Parvez mentioned the eligibility of social enterprises and coops for SEIS tax relief; allowing for investments in a UK body & activity to be tax deductability

Standalone webpage / website

There was a range of views on this: there could be a standalone site like https://www.civicrmfr.org/ & http://civicrm.pl/ — or within the main civicrm.org as subdomain or page similar to the planned language pages (/es, /de).

Grants & fundraising

The potential to bid for UK/EU funds, and global foundation funding, which created some debate suggesting this was already handled thru informal collaborations opening up a question of how to divide income from funding raised thru a 'CiviCRM UK group'.

Requirements

Transparent

Decisions and discussions made in the open.

Accessible

Anyone in the UK can join regardless of scale (end user, individual dev/implementer, agency). ie a 'Low threshold for entry' — it shouldn't be restricted only to those who can afford high fees or have advanced knowledge of the codebase.

Democratic

To represent the needs of those stakeholders.

Helpful

To support core, rather than overshadow or drain resources from it.

Further discussions & questions

What should be the focus?

How much would be better upstreamed to the new CiviCRM structure when it emerges?
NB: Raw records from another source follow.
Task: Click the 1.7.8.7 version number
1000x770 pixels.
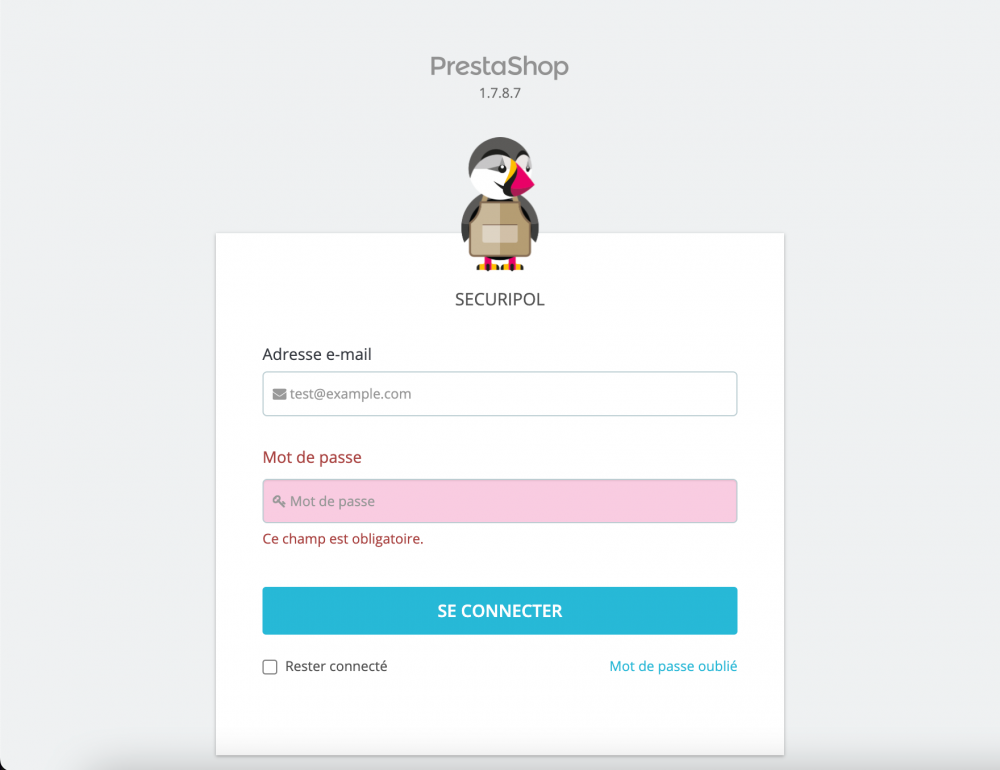Action: pos(500,93)
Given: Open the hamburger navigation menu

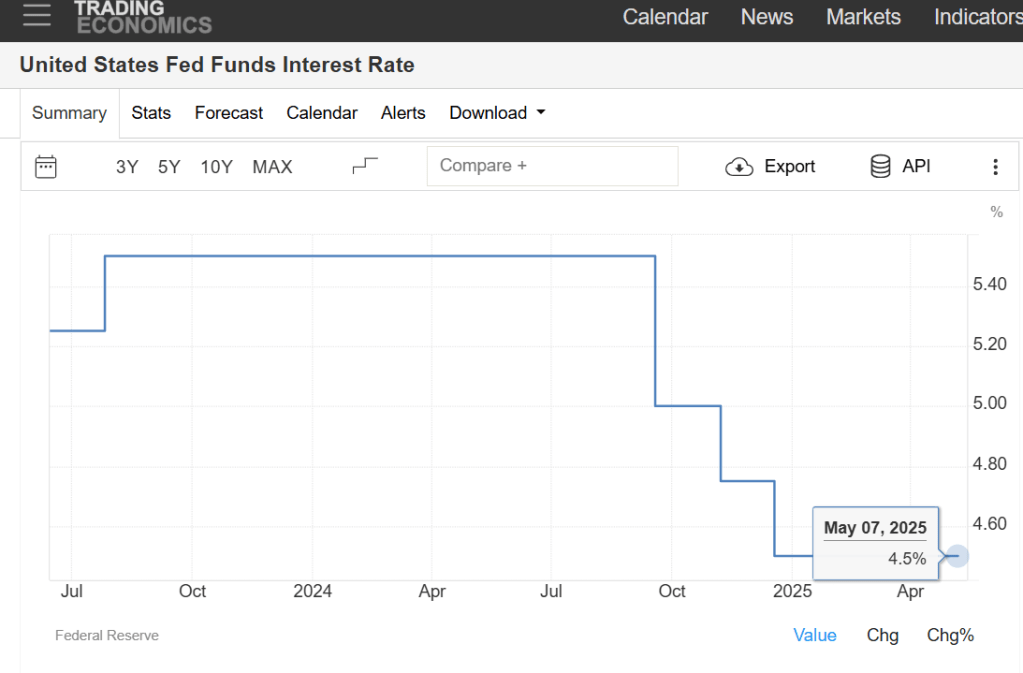Looking at the screenshot, I should point(37,15).
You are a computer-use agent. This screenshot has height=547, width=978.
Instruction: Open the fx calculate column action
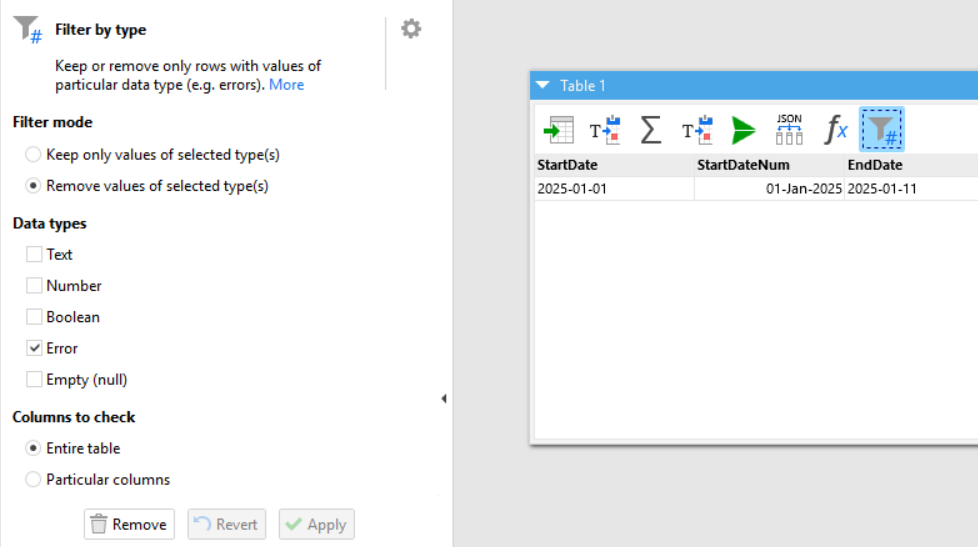point(835,130)
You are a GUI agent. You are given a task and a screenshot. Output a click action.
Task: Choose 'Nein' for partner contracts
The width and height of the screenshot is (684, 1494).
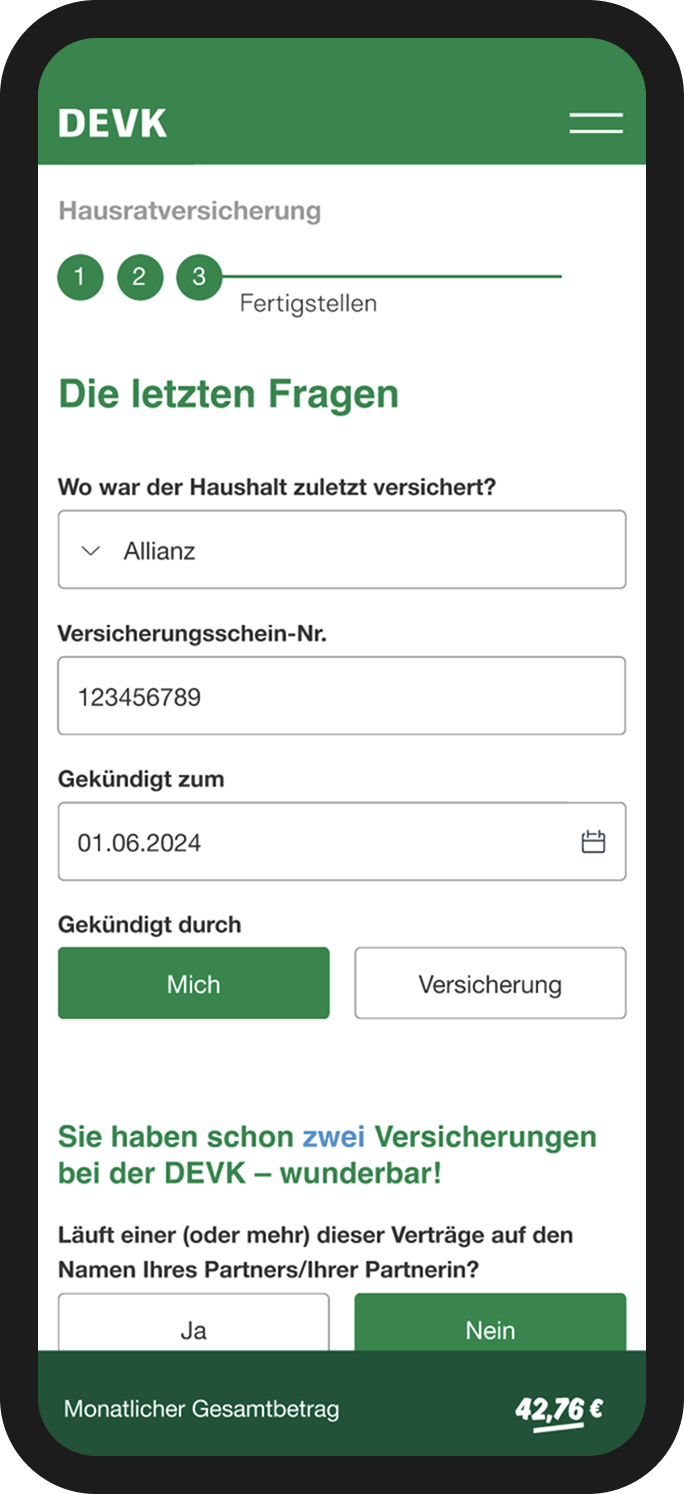(490, 1326)
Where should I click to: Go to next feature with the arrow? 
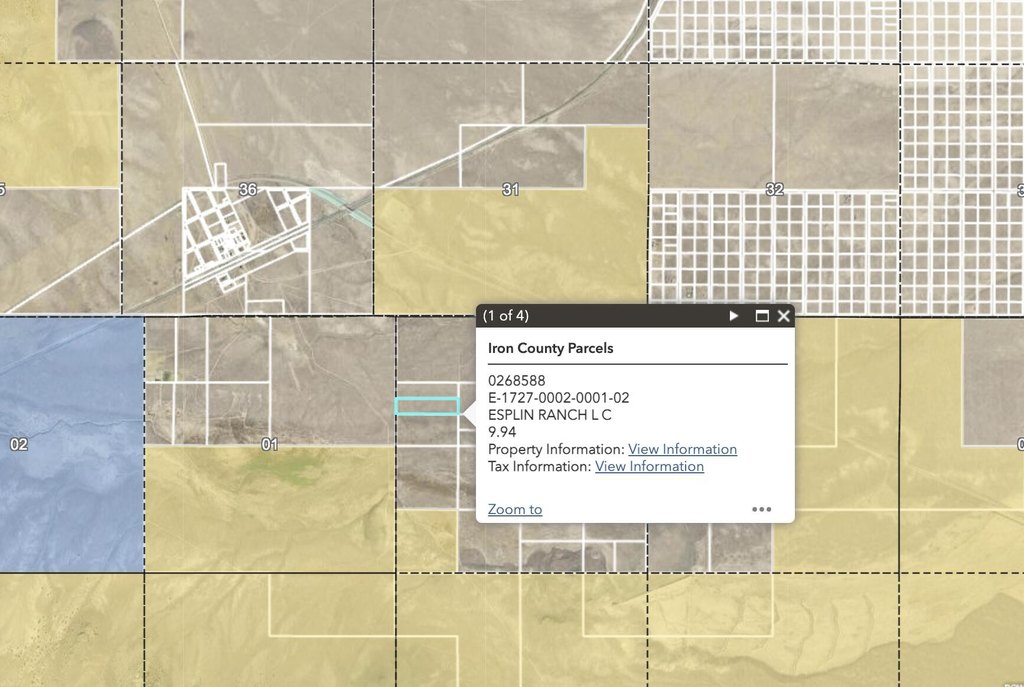pyautogui.click(x=734, y=316)
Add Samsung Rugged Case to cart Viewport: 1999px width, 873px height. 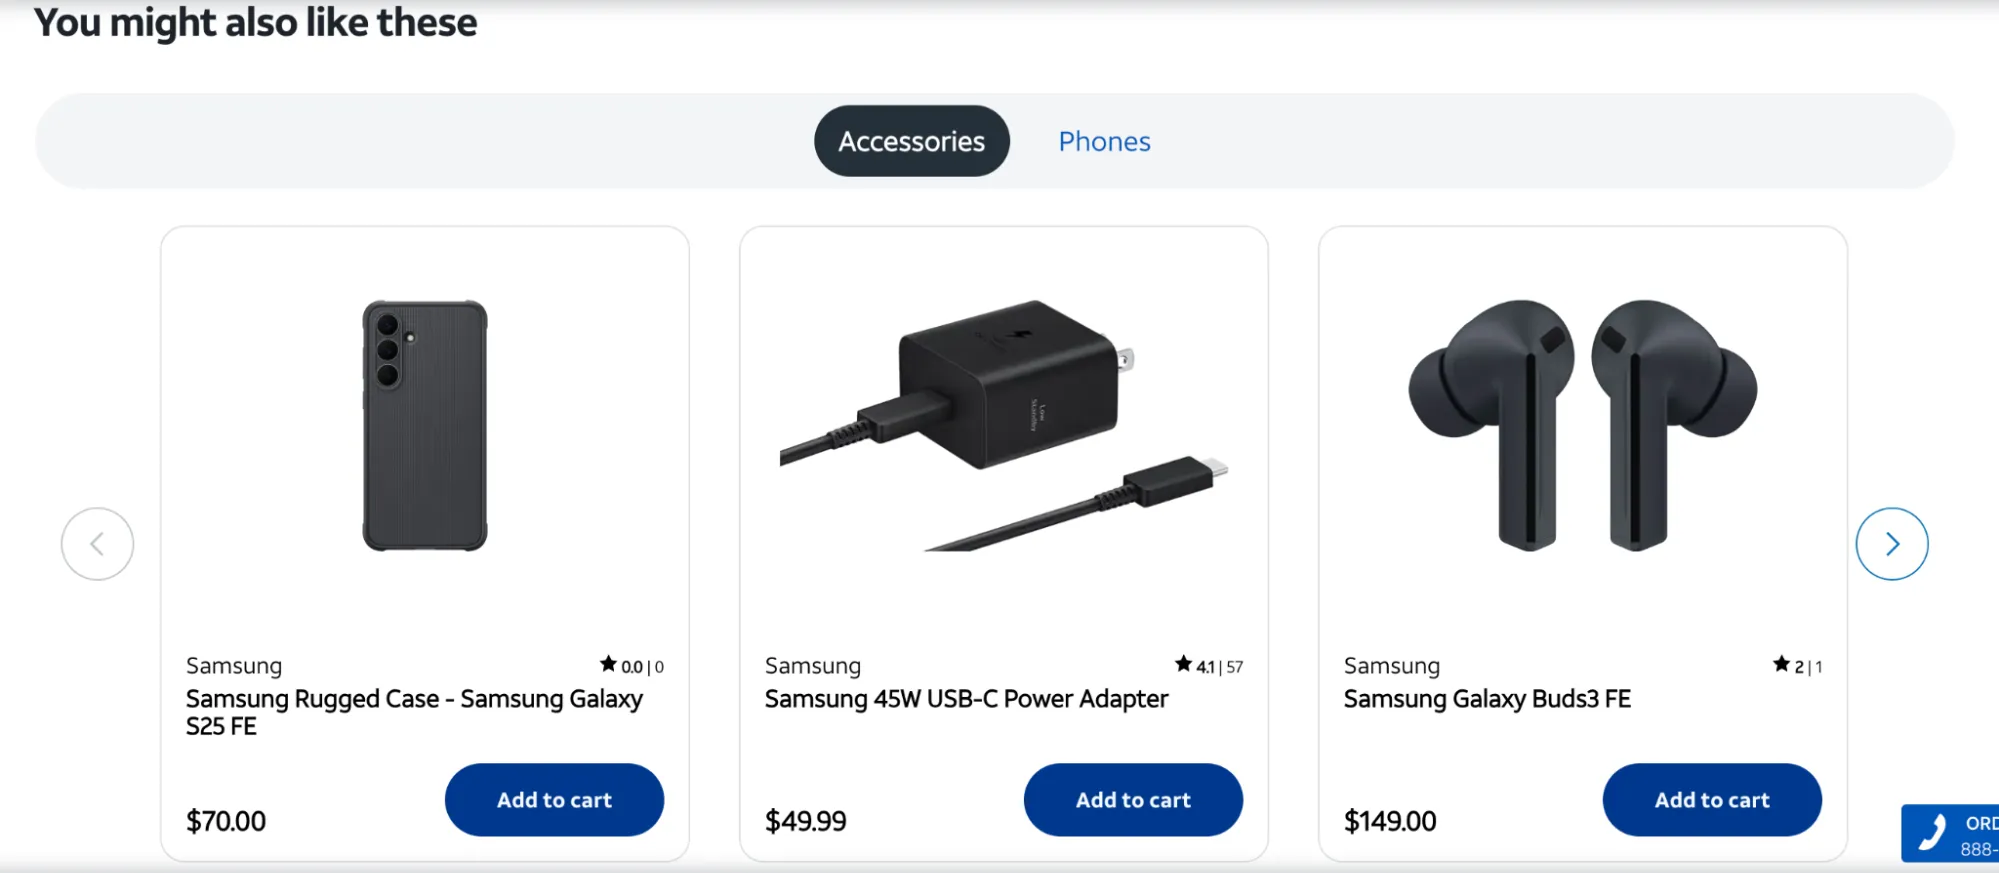[x=553, y=799]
How much would be better downstreamed to, say, a UK Coop (also discussed at the sprint) specifically focused around balancing work, support, infrastructure and collaborating on larger projects.

What's the best structure?

What sort of governance model would work?

  • None, a digitally managed network of UK people & companies.

  • Membership association, ie no legal status, but ability to get a shared bank account.

  • Incorporated company / LLC / Community Benefit Society / etc.

  • Coop.

  • Charity.

What's the best way to organise & mobilise internally?

What's the best way to organise & mobilise externally?

  • A standalone website like https://www.civicrmfr.org/,

  • a subdomain, ie uk.civicrm.org

  • a section of the current site, ie civicrm.org/uk — perhaps similar to the upcoming /language pages.

What advice might we need to get?

  • legal

  • finance

  • fundraising/grants

How to distribute work?

If the organisation generated work (thru either received leads or active fund bids or tendering), how would this be distributed?

Could it include Ireland?

Ireland and Northern Ireland have a big, active third sector yet the Civi community is probably not at sufficient scale for them to set up their own national body.

Do we need this?

The UK has more Civi installs per capita than any other country, with a healthy, lively and active community. There is little hunger for an extra layer of bureaucracy in the loose hope that it would advance our own businesses or Civi as community and product; indeed everyone is generally time-poor. The new core governance — and discussions and votes around it - need engagement, and the financial pressures Core faces needs more cash. There's clearly lots a UK-focused body could achieve, so how can it do this without diverting energy/money from the immediate needs of Core or creating a structure that inhibits or unbalances the do-cratic, bottom-up nature of the CiviCRM ecosystem?